> **ACTIVITY**: Word for word, please copy the line containing "Task: Click the" and all lines after it in the entries below, and only those, leaving every picture out.

> **RECORDS**:
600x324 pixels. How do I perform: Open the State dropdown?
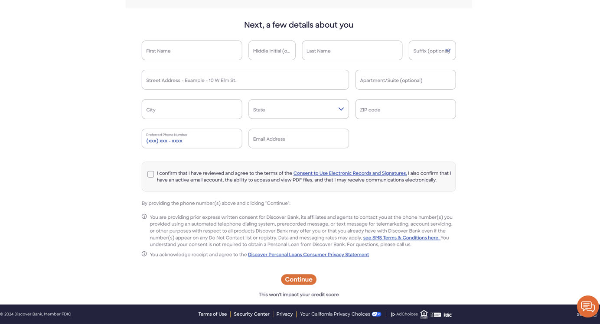pos(298,109)
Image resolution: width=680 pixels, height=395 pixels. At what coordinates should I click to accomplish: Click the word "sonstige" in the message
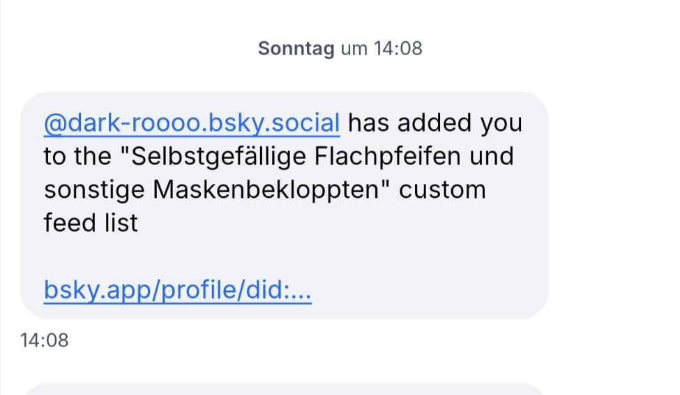(93, 190)
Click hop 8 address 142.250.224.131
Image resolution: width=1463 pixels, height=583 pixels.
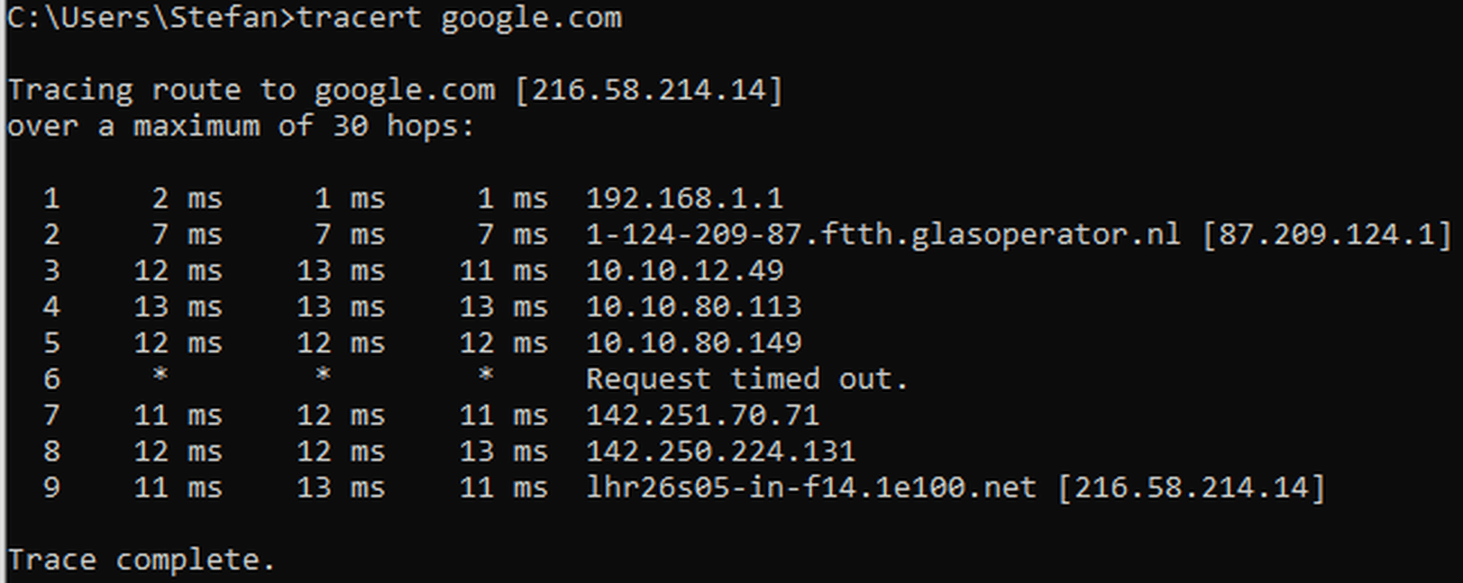click(x=720, y=451)

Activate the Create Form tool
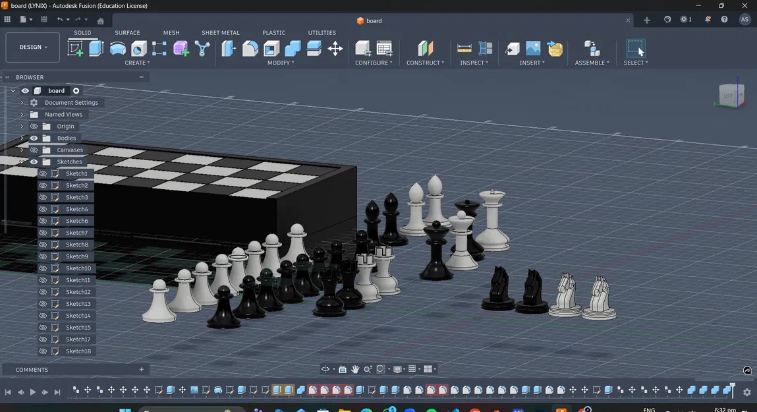tap(181, 47)
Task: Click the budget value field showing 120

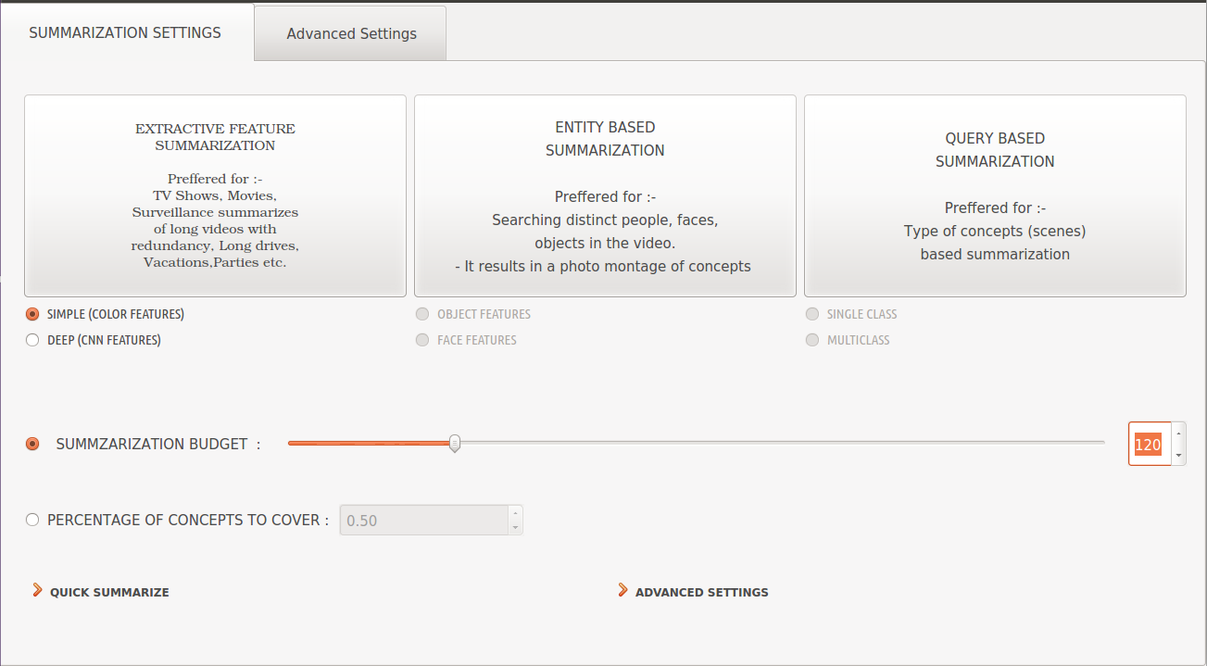Action: (1149, 445)
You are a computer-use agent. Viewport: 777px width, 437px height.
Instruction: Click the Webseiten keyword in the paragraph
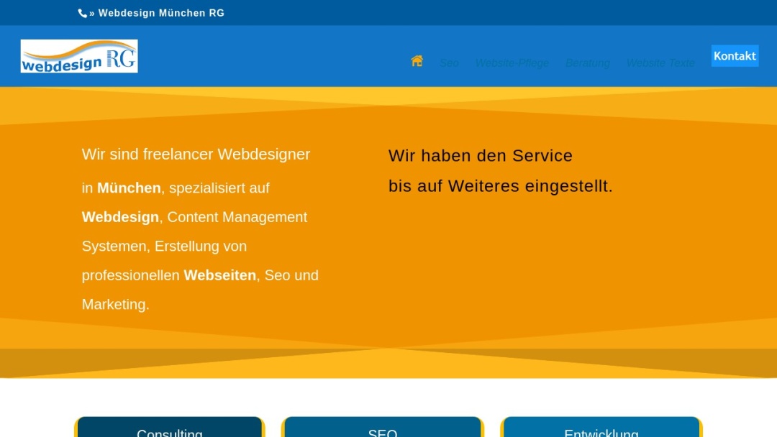coord(219,275)
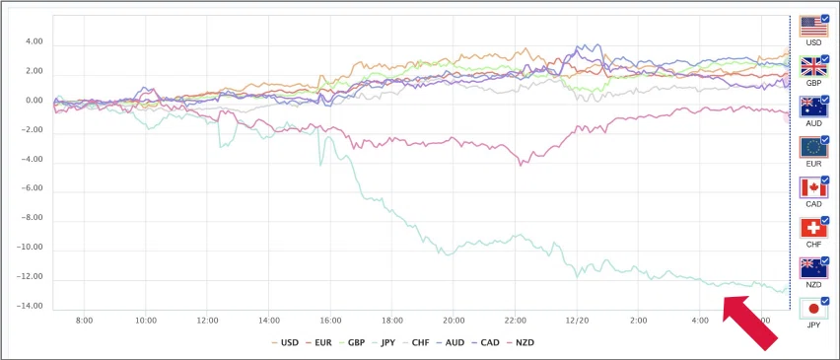
Task: Select the JPY Japanese flag icon
Action: pos(813,309)
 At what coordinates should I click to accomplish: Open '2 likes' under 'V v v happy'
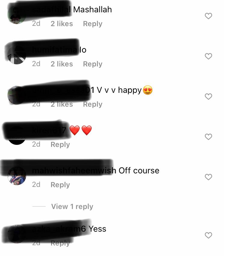[x=62, y=104]
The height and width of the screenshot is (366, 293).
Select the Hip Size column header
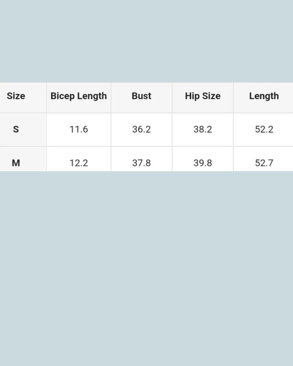203,96
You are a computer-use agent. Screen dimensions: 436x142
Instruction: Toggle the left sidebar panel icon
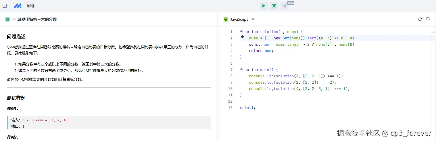tap(5, 6)
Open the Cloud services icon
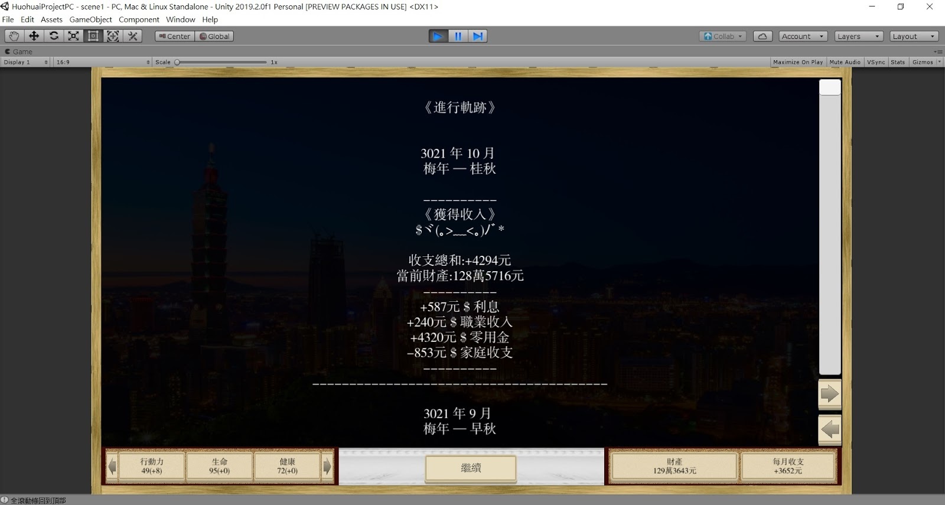945x505 pixels. coord(762,36)
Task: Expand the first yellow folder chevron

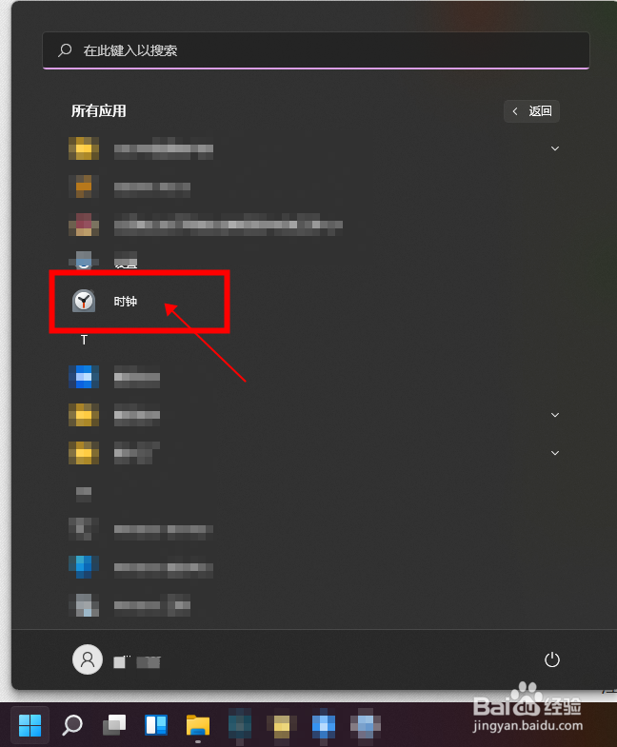Action: 555,148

> **WRITTEN ANSWER**:
Task: Click the budget value field showing 120

Action: (1149, 445)
You are a computer-use agent. Viewport: 777px width, 437px height.
Instruction: Click the Webseiten keyword in the paragraph
coord(219,275)
Task: Select the JPY Japanese flag icon
Action: pos(813,309)
 At what coordinates should I click to accomplish: Open '2 likes' under 'V v v happy'
[x=62, y=104]
The height and width of the screenshot is (366, 293).
Select the Hip Size column header
203,96
You are a computer-use agent. Screen dimensions: 436x142
Instruction: Toggle the left sidebar panel icon
tap(5, 6)
Open the Cloud services icon
945x505 pixels. coord(762,36)
Task: Expand the first yellow folder chevron

Action: 555,148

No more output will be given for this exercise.